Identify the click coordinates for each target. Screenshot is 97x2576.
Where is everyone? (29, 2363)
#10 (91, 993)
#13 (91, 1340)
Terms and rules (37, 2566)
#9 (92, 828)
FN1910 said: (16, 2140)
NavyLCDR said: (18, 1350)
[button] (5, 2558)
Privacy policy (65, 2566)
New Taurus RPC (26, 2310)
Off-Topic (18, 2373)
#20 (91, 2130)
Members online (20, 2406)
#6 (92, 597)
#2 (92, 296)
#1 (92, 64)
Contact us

=-=-=-=-=

*ASSIGNMENT:* Each entry needs to be copied out exactly as written.

*EXERCISE RESULT:*
Identify the click coordinates for each target. Screenshot is 97x2576.
Where is everyone? (29, 2363)
#10 (91, 993)
#13 (91, 1340)
Terms and rules (37, 2566)
#9 (92, 828)
FN1910 said: (16, 2140)
NavyLCDR said: (18, 1350)
[button] (5, 2558)
Privacy policy (65, 2566)
New Taurus RPC (26, 2310)
Off-Topic (18, 2373)
#20 (91, 2130)
Members online (20, 2406)
#6 (92, 597)
#2 (92, 296)
#1 (92, 64)
Contact us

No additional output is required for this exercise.